--- RECORDS ---

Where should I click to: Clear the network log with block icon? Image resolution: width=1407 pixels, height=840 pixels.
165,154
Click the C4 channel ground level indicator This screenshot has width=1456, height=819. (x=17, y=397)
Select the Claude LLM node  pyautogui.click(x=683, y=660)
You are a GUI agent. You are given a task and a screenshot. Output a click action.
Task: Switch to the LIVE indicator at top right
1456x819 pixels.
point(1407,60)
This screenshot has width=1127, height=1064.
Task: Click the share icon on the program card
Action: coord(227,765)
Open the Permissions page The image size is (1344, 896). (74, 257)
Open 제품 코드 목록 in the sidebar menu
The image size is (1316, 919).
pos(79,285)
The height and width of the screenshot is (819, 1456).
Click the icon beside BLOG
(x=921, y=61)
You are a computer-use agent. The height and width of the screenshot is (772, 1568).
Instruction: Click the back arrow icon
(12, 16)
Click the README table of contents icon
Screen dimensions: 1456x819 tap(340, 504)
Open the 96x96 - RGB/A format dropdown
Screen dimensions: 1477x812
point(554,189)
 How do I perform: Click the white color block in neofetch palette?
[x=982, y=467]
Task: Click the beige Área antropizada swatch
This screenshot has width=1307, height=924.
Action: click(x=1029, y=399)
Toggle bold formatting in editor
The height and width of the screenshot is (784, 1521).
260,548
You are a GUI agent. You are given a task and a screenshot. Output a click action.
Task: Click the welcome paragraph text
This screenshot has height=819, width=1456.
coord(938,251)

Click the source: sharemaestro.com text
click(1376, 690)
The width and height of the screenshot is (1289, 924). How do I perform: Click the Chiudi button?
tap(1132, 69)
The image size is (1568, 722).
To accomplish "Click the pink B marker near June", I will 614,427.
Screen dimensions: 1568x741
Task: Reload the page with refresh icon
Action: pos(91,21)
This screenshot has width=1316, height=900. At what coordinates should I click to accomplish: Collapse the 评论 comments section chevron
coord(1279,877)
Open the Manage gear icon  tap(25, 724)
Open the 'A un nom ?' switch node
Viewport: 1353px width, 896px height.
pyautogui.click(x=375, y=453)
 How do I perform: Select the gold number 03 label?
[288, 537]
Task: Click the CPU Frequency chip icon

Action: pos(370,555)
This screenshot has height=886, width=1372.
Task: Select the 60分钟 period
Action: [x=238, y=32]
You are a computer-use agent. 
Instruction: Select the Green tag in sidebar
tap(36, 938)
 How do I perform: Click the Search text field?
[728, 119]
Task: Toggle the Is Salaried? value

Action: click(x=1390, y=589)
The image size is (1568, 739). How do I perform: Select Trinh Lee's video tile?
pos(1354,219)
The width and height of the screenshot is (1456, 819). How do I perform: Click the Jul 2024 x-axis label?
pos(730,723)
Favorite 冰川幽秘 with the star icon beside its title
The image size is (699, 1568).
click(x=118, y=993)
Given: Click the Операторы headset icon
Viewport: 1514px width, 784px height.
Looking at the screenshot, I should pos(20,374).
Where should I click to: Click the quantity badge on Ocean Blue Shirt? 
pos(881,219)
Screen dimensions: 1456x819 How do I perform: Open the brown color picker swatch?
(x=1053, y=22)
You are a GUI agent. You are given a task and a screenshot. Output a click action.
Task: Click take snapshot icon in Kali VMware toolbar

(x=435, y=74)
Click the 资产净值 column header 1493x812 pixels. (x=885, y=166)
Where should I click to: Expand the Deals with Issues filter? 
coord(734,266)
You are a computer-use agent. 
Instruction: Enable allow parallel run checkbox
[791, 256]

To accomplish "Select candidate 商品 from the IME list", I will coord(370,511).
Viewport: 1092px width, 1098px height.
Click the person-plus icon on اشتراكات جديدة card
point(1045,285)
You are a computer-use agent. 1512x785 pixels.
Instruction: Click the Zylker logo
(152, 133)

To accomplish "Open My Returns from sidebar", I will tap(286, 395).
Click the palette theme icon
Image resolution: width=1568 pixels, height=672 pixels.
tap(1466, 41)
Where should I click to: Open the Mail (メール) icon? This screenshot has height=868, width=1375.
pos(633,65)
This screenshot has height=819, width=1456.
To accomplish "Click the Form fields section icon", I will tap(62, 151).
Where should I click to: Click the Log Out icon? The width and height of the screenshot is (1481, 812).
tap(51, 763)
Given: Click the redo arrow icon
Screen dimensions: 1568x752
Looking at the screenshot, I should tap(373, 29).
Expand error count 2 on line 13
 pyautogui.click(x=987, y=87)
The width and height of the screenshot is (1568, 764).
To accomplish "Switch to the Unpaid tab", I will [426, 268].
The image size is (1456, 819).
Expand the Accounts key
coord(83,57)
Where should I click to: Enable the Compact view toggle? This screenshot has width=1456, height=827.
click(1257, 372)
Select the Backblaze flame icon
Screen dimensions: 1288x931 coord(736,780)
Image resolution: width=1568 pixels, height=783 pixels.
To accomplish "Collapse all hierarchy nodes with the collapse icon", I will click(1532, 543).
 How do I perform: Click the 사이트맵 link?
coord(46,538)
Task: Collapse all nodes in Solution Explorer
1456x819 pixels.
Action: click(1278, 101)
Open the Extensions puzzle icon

---

_ACTIVITY_: Line by line, the listing above is to be transcribed exactly.

_OUTPUT OF THE TASK_:
Where should I click to: Clear the network log with block icon? Image resolution: width=1407 pixels, height=840 pixels.
165,154
Click the C4 channel ground level indicator This screenshot has width=1456, height=819. (x=17, y=397)
Select the Claude LLM node  pyautogui.click(x=683, y=660)
You are a GUI agent. You are given a task and a screenshot. Output a click action.
Task: Switch to the LIVE indicator at top right
1456x819 pixels.
point(1407,60)
This screenshot has width=1127, height=1064.
Task: Click the share icon on the program card
Action: coord(227,765)
Open the Permissions page The image size is (1344, 896). (74, 257)
Open 제품 코드 목록 in the sidebar menu
The image size is (1316, 919).
pos(79,285)
The height and width of the screenshot is (819, 1456).
Click the icon beside BLOG
(x=921, y=61)
You are a computer-use agent. The height and width of the screenshot is (772, 1568).
Instruction: Click the back arrow icon
(12, 16)
Click the README table of contents icon
Screen dimensions: 1456x819 tap(340, 504)
Open the 96x96 - RGB/A format dropdown
Screen dimensions: 1477x812
point(554,189)
 How do I perform: Click the white color block in neofetch palette?
[x=982, y=467]
Task: Click the beige Área antropizada swatch
This screenshot has width=1307, height=924.
Action: click(x=1029, y=399)
Toggle bold formatting in editor
The height and width of the screenshot is (784, 1521).
260,548
You are a GUI agent. You are given a task and a screenshot. Output a click action.
Task: Click the welcome paragraph text
This screenshot has height=819, width=1456.
coord(938,251)

Click the source: sharemaestro.com text
click(1376, 690)
The width and height of the screenshot is (1289, 924). How do I perform: Click the Chiudi button?
tap(1132, 69)
The image size is (1568, 722).
To accomplish "Click the pink B marker near June", I will 614,427.
Screen dimensions: 1568x741
Task: Reload the page with refresh icon
Action: pos(91,21)
This screenshot has width=1316, height=900. At what coordinates should I click to accomplish: Collapse the 评论 comments section chevron
coord(1279,877)
Open the Manage gear icon  tap(25, 724)
Open the 'A un nom ?' switch node
Viewport: 1353px width, 896px height.
pyautogui.click(x=375, y=453)
 How do I perform: Select the gold number 03 label?
[288, 537]
Task: Click the CPU Frequency chip icon

Action: pos(370,555)
This screenshot has height=886, width=1372.
Task: Select the 60分钟 period
Action: [x=238, y=32]
You are a computer-use agent. 
Instruction: Select the Green tag in sidebar
tap(36, 938)
 How do I perform: Click the Search text field?
[728, 119]
Task: Toggle the Is Salaried? value

Action: click(x=1390, y=589)
The image size is (1568, 739). How do I perform: Select Trinh Lee's video tile?
pos(1354,219)
The width and height of the screenshot is (1456, 819). How do I perform: Click the Jul 2024 x-axis label?
pos(730,723)
Favorite 冰川幽秘 with the star icon beside its title
The image size is (699, 1568).
click(x=118, y=993)
Given: Click the Операторы headset icon
Viewport: 1514px width, 784px height.
Looking at the screenshot, I should pos(20,374).
Where should I click to: Click the quantity badge on Ocean Blue Shirt? 
pos(881,219)
Screen dimensions: 1456x819 How do I perform: Open the brown color picker swatch?
(x=1053, y=22)
You are a GUI agent. You are given a task and a screenshot. Output a click action.
Task: Click take snapshot icon in Kali VMware toolbar

(x=435, y=74)
Click the 资产净值 column header 1493x812 pixels. (x=885, y=166)
Where should I click to: Expand the Deals with Issues filter? 
coord(734,266)
You are a computer-use agent. 
Instruction: Enable allow parallel run checkbox
[791, 256]

To accomplish "Select candidate 商品 from the IME list", I will coord(370,511).
Viewport: 1092px width, 1098px height.
Click the person-plus icon on اشتراكات جديدة card
point(1045,285)
You are a computer-use agent. 1512x785 pixels.
Instruction: Click the Zylker logo
(152, 133)

To accomplish "Open My Returns from sidebar", I will tap(286, 395).
Click the palette theme icon
Image resolution: width=1568 pixels, height=672 pixels.
tap(1466, 41)
Where should I click to: Open the Mail (メール) icon? This screenshot has height=868, width=1375.
pos(633,65)
This screenshot has height=819, width=1456.
To accomplish "Click the Form fields section icon", I will tap(62, 151).
Where should I click to: Click the Log Out icon? The width and height of the screenshot is (1481, 812).
tap(51, 763)
Given: Click the redo arrow icon
Screen dimensions: 1568x752
Looking at the screenshot, I should tap(373, 29).
Expand error count 2 on line 13
 pyautogui.click(x=987, y=87)
The width and height of the screenshot is (1568, 764).
To accomplish "Switch to the Unpaid tab", I will [426, 268].
The image size is (1456, 819).
Expand the Accounts key
coord(83,57)
Where should I click to: Enable the Compact view toggle? This screenshot has width=1456, height=827.
click(1257, 372)
Select the Backblaze flame icon
Screen dimensions: 1288x931 coord(736,780)
Image resolution: width=1568 pixels, height=783 pixels.
To accomplish "Collapse all hierarchy nodes with the collapse icon", I will click(1532, 543).
 How do I perform: Click the 사이트맵 link?
coord(46,538)
Task: Collapse all nodes in Solution Explorer
1456x819 pixels.
Action: click(1278, 101)
Open the Extensions puzzle icon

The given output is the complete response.